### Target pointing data
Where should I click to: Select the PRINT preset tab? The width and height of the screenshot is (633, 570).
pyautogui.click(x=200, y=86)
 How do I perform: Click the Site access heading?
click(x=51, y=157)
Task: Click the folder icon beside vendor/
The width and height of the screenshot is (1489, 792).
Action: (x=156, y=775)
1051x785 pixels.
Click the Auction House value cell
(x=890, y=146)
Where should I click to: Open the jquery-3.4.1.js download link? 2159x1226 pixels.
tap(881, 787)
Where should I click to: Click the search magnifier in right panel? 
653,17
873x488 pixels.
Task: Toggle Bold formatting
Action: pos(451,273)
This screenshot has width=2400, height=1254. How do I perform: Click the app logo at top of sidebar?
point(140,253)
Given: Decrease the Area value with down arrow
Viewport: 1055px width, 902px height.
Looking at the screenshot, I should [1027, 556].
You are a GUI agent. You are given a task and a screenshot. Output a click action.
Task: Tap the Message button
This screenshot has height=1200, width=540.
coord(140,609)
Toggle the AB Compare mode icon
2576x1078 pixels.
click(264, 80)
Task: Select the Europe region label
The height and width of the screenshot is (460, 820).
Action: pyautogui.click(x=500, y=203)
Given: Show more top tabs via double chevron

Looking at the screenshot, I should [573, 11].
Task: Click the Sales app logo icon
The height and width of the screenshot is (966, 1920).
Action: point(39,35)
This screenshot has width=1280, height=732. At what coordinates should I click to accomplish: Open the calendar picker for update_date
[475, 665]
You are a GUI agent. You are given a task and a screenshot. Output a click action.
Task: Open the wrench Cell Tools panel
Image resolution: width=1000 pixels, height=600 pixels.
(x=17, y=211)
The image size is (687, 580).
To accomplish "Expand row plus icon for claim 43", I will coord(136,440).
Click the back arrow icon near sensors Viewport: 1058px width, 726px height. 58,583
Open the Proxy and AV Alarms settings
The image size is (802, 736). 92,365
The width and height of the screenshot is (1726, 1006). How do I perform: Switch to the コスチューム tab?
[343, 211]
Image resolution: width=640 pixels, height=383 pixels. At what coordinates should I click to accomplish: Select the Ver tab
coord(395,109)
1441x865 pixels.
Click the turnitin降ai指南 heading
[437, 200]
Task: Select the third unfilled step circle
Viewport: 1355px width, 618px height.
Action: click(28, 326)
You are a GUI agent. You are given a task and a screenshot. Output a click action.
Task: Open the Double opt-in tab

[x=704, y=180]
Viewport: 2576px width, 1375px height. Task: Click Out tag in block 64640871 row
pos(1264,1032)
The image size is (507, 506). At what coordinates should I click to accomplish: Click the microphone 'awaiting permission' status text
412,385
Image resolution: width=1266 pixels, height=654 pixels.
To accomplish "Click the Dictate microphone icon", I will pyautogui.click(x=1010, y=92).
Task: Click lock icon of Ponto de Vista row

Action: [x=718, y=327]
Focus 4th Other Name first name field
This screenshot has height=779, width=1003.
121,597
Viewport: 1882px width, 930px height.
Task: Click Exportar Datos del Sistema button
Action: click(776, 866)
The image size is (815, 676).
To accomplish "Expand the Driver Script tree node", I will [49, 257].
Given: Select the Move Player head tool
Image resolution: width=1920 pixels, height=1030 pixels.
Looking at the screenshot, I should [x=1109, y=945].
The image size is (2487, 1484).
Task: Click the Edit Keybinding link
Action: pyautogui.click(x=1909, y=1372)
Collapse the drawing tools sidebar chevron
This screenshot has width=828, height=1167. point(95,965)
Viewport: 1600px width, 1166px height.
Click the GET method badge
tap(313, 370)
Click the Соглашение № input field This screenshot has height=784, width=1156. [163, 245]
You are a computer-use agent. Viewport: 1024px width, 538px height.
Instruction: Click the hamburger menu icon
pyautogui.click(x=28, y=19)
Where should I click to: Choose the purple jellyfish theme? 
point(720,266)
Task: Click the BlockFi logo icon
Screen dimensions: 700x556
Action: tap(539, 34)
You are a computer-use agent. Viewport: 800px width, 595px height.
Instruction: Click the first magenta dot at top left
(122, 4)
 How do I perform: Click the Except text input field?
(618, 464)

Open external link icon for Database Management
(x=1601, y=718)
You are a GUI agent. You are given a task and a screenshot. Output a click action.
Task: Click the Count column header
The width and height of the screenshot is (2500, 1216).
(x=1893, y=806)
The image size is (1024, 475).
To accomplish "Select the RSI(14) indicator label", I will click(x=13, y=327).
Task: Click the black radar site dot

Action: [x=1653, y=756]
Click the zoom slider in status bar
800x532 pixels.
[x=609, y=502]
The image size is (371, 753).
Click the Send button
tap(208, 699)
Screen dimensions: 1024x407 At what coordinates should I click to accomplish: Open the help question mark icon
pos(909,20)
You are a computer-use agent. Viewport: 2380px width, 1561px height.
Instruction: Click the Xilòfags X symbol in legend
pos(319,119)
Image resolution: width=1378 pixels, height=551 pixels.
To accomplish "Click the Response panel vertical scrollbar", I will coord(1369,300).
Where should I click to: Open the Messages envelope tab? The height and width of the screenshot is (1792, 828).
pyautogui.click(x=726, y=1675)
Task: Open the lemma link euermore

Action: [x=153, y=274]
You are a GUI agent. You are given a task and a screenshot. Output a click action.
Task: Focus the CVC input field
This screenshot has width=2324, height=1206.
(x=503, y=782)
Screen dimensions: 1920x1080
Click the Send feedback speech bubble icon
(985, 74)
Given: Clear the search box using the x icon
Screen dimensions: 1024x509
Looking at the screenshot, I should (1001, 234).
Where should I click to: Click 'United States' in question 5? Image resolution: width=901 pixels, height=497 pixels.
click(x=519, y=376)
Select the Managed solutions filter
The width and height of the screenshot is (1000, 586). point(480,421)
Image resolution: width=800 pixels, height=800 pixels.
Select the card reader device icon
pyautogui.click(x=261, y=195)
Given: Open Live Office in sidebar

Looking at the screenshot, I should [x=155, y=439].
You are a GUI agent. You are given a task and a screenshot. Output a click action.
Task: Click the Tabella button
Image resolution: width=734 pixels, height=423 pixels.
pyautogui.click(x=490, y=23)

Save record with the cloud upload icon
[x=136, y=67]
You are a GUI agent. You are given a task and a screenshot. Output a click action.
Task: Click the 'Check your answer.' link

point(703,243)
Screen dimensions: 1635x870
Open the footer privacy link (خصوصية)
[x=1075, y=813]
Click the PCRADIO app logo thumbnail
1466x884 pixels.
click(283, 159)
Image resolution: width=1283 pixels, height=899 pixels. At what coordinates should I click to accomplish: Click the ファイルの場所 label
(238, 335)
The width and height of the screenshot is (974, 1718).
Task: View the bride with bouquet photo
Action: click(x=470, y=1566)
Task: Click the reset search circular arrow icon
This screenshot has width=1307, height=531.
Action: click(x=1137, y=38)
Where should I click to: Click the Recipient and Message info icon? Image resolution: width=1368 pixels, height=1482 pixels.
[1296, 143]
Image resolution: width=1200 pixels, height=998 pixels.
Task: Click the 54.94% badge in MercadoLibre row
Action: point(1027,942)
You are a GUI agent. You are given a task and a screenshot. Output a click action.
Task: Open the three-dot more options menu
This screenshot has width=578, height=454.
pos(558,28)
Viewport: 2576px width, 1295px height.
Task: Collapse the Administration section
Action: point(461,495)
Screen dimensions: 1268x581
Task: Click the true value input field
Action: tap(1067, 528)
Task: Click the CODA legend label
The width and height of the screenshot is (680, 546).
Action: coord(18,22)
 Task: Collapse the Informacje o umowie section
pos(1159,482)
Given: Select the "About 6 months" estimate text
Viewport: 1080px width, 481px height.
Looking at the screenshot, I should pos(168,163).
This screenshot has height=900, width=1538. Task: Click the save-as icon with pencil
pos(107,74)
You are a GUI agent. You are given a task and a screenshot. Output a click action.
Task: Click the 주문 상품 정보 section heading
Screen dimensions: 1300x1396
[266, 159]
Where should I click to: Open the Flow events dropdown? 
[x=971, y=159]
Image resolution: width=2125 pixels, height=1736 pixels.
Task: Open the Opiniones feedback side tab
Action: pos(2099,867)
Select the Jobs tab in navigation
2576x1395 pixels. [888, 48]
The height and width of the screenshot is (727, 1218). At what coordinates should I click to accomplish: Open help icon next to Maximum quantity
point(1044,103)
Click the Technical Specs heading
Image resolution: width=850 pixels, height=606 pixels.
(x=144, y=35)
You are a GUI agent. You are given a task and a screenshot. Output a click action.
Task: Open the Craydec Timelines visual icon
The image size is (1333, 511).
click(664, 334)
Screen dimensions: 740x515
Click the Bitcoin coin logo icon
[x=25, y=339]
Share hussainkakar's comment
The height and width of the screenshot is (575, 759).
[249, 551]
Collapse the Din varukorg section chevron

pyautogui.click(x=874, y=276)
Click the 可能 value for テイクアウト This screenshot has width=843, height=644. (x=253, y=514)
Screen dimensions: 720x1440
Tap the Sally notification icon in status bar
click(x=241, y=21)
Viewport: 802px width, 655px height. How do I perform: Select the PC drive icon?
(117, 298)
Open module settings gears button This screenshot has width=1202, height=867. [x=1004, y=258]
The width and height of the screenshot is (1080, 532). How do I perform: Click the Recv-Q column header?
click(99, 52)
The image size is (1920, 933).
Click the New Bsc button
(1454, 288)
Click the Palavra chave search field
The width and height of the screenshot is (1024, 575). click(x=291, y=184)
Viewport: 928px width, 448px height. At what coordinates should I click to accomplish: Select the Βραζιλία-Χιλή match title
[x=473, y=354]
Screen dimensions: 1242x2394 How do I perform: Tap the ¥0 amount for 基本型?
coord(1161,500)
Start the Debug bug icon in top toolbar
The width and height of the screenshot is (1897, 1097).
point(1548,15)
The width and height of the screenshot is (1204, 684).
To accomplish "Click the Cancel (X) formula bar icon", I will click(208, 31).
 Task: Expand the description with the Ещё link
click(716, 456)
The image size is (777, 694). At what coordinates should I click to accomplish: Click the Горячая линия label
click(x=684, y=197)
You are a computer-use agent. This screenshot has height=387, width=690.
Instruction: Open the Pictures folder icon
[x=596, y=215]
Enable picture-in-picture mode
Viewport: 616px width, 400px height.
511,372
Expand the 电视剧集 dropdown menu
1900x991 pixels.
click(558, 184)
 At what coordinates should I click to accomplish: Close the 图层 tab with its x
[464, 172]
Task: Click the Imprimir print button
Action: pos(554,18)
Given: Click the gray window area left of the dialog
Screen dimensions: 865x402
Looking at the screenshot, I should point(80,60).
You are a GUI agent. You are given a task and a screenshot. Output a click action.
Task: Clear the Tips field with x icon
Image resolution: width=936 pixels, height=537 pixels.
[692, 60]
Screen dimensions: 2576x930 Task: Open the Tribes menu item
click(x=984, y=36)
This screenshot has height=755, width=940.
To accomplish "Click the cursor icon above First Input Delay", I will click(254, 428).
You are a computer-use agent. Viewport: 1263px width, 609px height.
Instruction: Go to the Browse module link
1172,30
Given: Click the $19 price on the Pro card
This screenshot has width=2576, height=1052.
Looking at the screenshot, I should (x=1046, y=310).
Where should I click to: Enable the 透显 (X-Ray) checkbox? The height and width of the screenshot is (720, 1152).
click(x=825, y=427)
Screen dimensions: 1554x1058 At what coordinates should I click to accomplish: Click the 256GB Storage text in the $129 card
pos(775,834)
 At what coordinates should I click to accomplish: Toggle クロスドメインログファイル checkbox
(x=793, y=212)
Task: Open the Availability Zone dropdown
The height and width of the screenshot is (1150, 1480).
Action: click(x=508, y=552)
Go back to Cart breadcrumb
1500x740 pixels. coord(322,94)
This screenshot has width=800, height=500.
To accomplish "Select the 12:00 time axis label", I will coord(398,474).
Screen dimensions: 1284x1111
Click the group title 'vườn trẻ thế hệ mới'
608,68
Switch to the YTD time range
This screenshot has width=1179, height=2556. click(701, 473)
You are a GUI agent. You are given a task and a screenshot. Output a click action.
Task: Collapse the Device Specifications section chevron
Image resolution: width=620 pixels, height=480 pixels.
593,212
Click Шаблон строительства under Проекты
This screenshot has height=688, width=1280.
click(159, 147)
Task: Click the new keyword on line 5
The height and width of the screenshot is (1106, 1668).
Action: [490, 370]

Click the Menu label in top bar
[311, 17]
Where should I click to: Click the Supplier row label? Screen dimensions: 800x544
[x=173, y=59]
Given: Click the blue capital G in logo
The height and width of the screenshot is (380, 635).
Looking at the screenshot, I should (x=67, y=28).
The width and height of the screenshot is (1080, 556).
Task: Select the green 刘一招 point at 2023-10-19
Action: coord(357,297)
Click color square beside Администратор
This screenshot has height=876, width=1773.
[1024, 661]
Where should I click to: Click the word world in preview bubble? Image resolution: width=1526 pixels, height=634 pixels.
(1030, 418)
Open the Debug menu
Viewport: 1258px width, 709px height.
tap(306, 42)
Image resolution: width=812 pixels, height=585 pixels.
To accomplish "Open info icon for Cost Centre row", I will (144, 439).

### Directive
Rewrite the data between the line containing "Where should I click to: Click the Recipient" and the line containing "Action: point(1027,942)", inclusive, replacing "info icon" with "details icon" and leaving everything else unchanged.

### Answer to the task
Where should I click to: Click the Recipient and Message details icon? Image resolution: width=1368 pixels, height=1482 pixels.
[1296, 143]
Image resolution: width=1200 pixels, height=998 pixels.
Task: Click the 54.94% badge in MercadoLibre row
Action: point(1027,942)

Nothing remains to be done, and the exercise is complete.